肖河站在原地出神,良久,他才举手一挥,身后的禁卫军悄然跟进,与他一道,往皇宫所在方向而去。
对于此番结果,肖河早就心中有数。
他再度回首那条如今已空无一人的路,心中暗道:“愿余生,如你所愿。”
……
江之洲所扔之物,乃是当初他偶然所得之烟丸,沾者定当涕泪不止,行动受阻,且其味极冲,颇令人头疼。
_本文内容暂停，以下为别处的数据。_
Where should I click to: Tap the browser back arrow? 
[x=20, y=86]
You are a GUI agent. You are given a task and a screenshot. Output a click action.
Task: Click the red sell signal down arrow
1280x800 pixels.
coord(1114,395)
这烟丸虽然阻了肖河,但也使得车中所坐之杨清身体突发异状,想来是受烟丸之气味所致。
“眼下我们便只有快速出城一途,不然留在城中将处处受困。”
江之洲心里清楚,段子骞派出肖河,可见对他还念一丝旧情,但也仅限于如此了。
如今肖河败走,这往后段子骞对他,再无半点温情。
若他们还在城中耽搁,不知段子骞又将如何相待于他。
杨清人虽不适,但江之洲与不二交谈之事,他却听得分明,苦于身体受限,无法言语。
不二与江之洲看着杨清神智未清,心中焦虑愈甚。
“江少爷,如今你我有关牒在手,出城自会顺利些。”不二道。
江之洲却是摇头道:“未必,你我三人 怕是被宫里的那位给盯死了,无论你我想出何种计策,他都能一一化之。”
言下之意,这出城之路,漫漫。
不二先是沉默不语,良久突地眼睛一眯。
江之洲看着他,恍惚又一个杨清。
果然有其主便有其仆。
“既然北凉天子如今已是想好了各种应对之策,以防你我逃出城去,眼下无论你我作何装扮,都无法掩去自身行踪。”
江之洲道:“不错。”
“与其如此浪费时间,不若直接冲出去。”
江之洲将不二的话放心头翻滚了几圈,眉眼间多了几分笑意:“此举甚妙!”
不二的意思是趁着段子骞尚未将那大网铺开之时,他们并强行离开皇城。
如此冒险之举,若是换作平常,江之洲定然不允。
但眼下情势特殊,段子骞那头自然也在防着他们施以各计逃生。
经此考量,不二不由得想到若是杨清此时清醒,会作何选择。
而他所提之事,的确与杨清所想不谋而合,只不过他如今无法言语。
“既然江少爷亦无他意,便按此法行事。”不二说完,将手中缰绳再度握了握:“你且顾好少爷,我这便冲去城去。”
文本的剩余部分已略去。